Hablan de los parientes… de José de Alfeo, siempre testarudo, de Simón, no muy valiente en su profesión de fe por estar dominado por el primero de los hermanos, que es autoritario y obstinado en sus ideas como lo era el padre.
El gran dolor de María, que quisiera ver a todos sus sobrinos discípulos de su Jesús…

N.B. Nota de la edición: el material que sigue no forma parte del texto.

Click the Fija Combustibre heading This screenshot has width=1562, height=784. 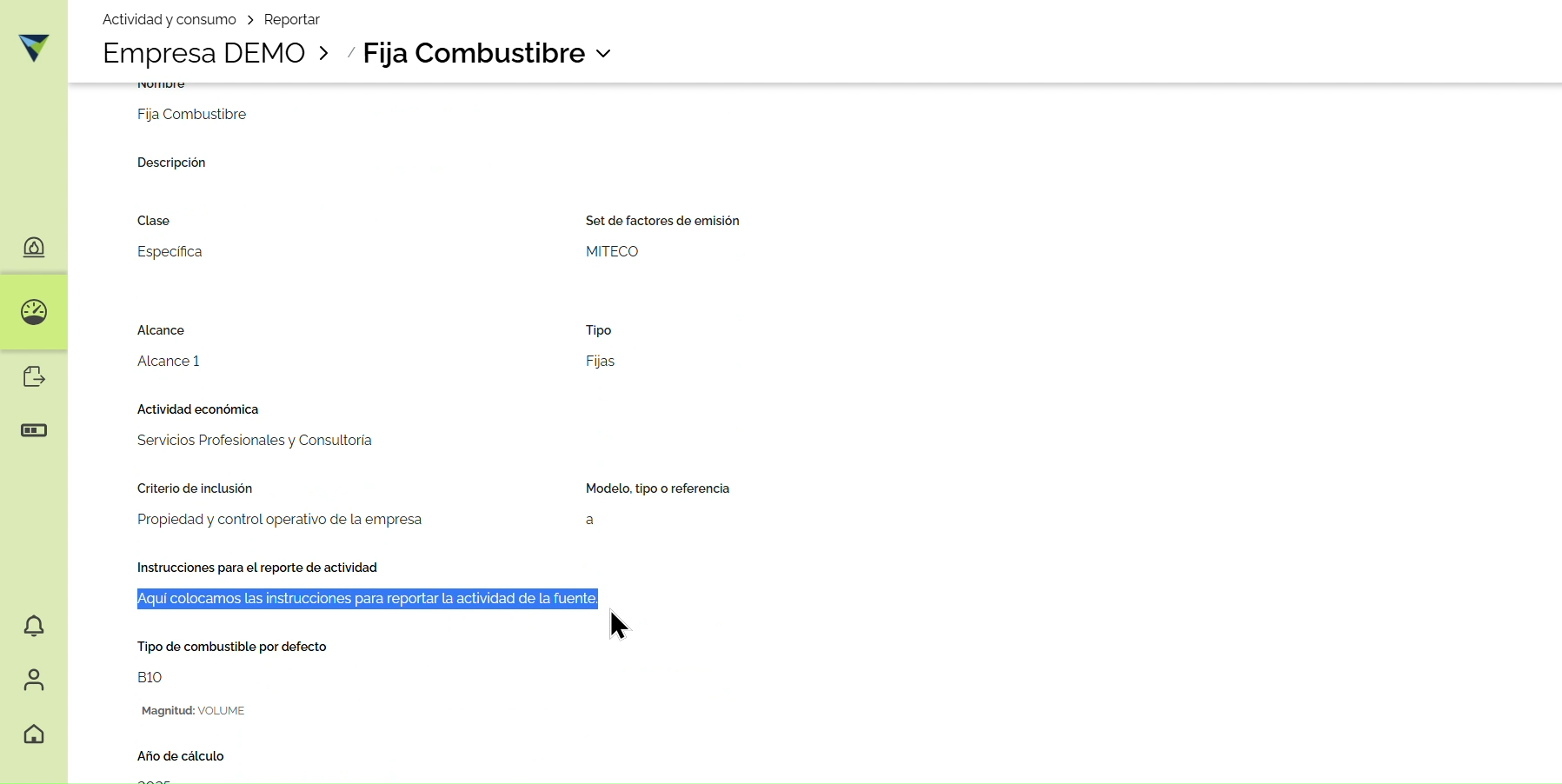pyautogui.click(x=475, y=53)

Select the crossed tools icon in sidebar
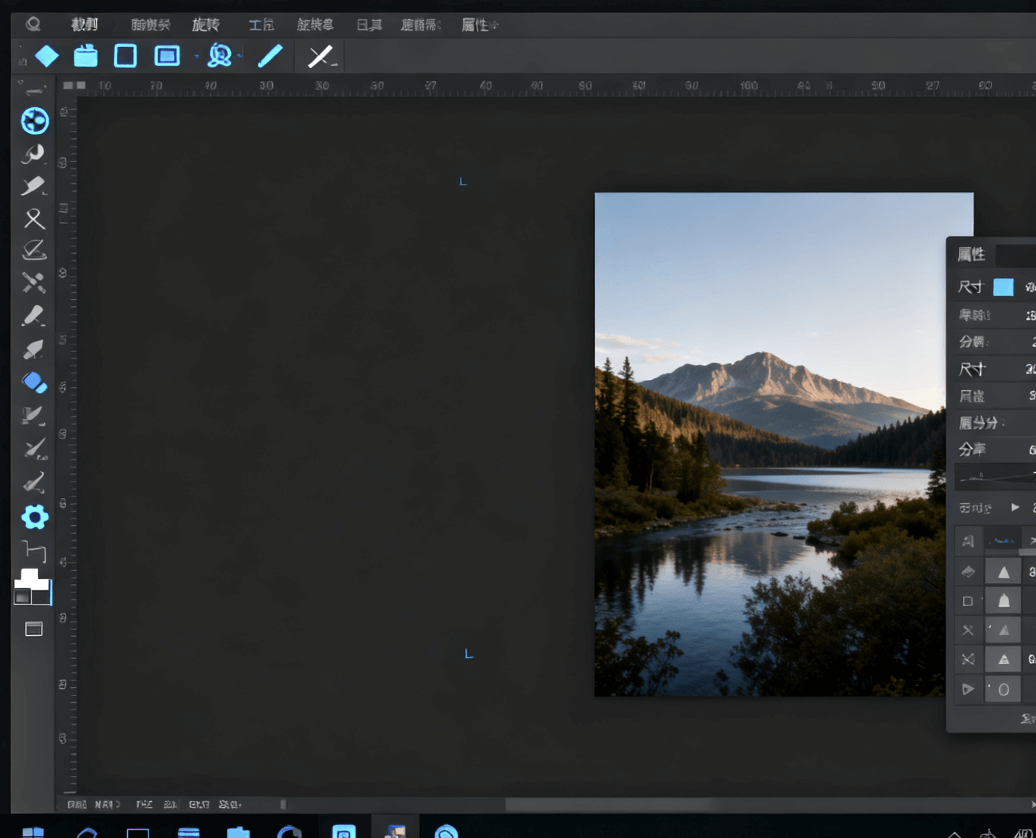point(34,283)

Jesús la consuela; habla de la fuerte fe israelita de su primo, para disculparlo: -Es un obstáculo, ¿sabes? Un verdadero obstáculo. Porque todas las fórmulas y preceptos hacen de barrera para la aceptación de la idea mesiánica en su verdad. Es más fácil convertir a un pagano, si no es un espíritu totalmente pervertido. El pagano reflexiona y ve la diferencia buena entre su Olimpo y mi Reino. Pero a Israel… a Israel en su parte más culta… le cuesta trabajo seguir el concepto nuevo…

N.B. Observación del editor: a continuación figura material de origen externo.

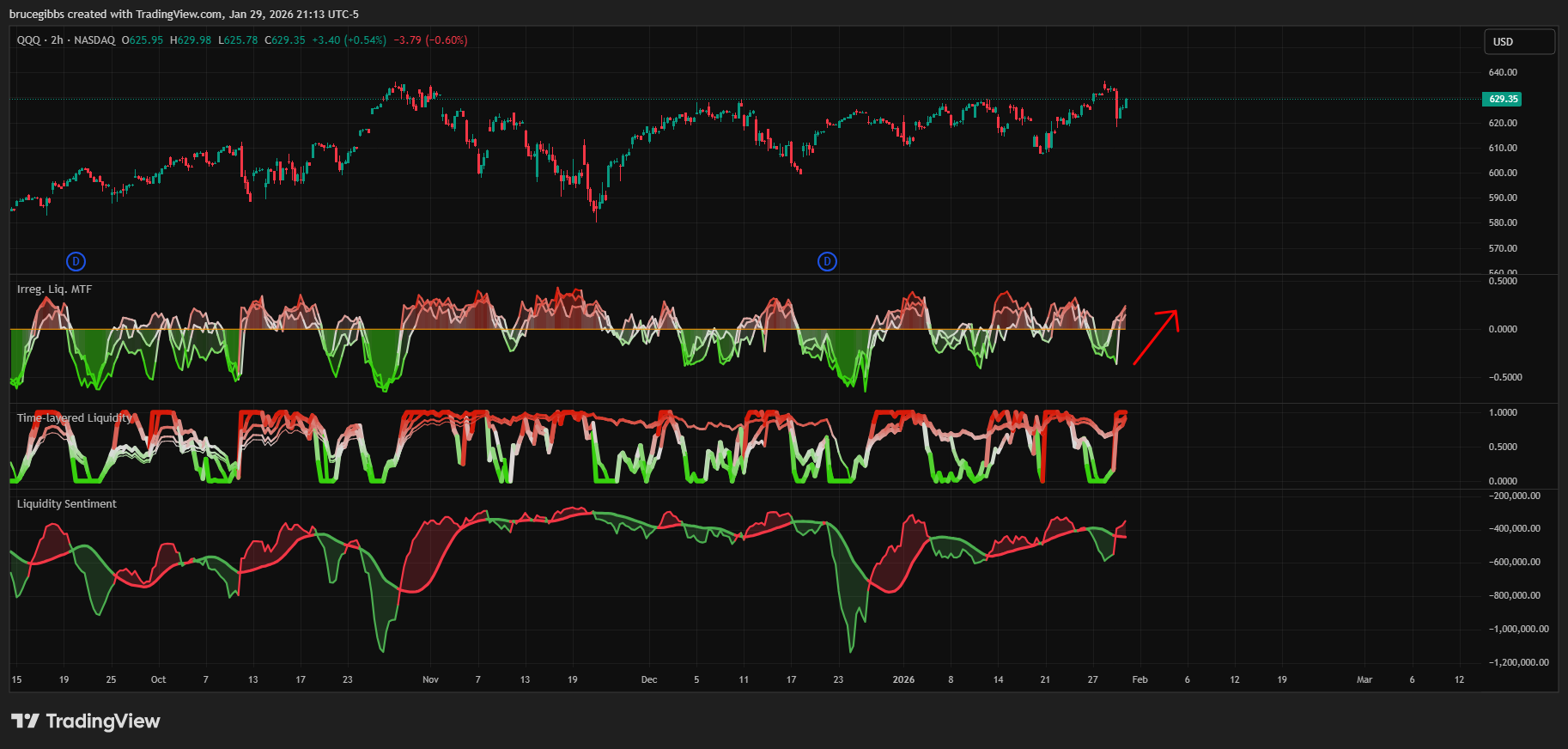Click the Feb label on time axis

(1140, 679)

-¡Y a pesar de todo es el mismo concepto!
-Sí. Es el mismo Decálogo, son las mismas profecías. Pero han sido profundamente alterados por el hombre, que los ha tomado de las esferas sobrenaturales donde estaban y los ha bajado al nivel de la Tierra, al ambiente del mundo, los ha manipulado con su humanidad, y los ha alterado…
El Mesías, Rey espiritual del gran Reino -que se llama de Israel porque el Mesías nace del tronco de Israel, pero que es más justo llamarlo de Cristo, porque Cristo centra en sí lo mejor de Israel, actual y pasado, y lo sublima con su perfección de Dios-Hombre -, el Mesías, para ellos, no puede ser el hombre manso, pobre, sin aspiraciones al poder y a la riqueza, obediente para con los que nos dominan por castigo divino; porque en la obediencia hay santidad cuando esta obediencia no debilita la gran Ley. Y por esto se puede decir que su fe trabaja contra la Fe verdadera.
¿Personas así, tercas y convencidas de ser justas?… Hay muchas… en todas las clases… y también entre mis parientes y apóstoles. Sí, Madre, su cerrazón respecto a creer en mi Pasión está en esto. Sus errores de valoración tienen su origen en esto… Y también su actitud reacia, que se obstina en considerar idólatras a los gentiles, mirando al hombre y no al espíritu del hombre, ese espíritu que tiene un solo Origen y al cual Dios querría dar un solo Destino: el Cielo. Fíjate Bartolomé… Es un ejemplo.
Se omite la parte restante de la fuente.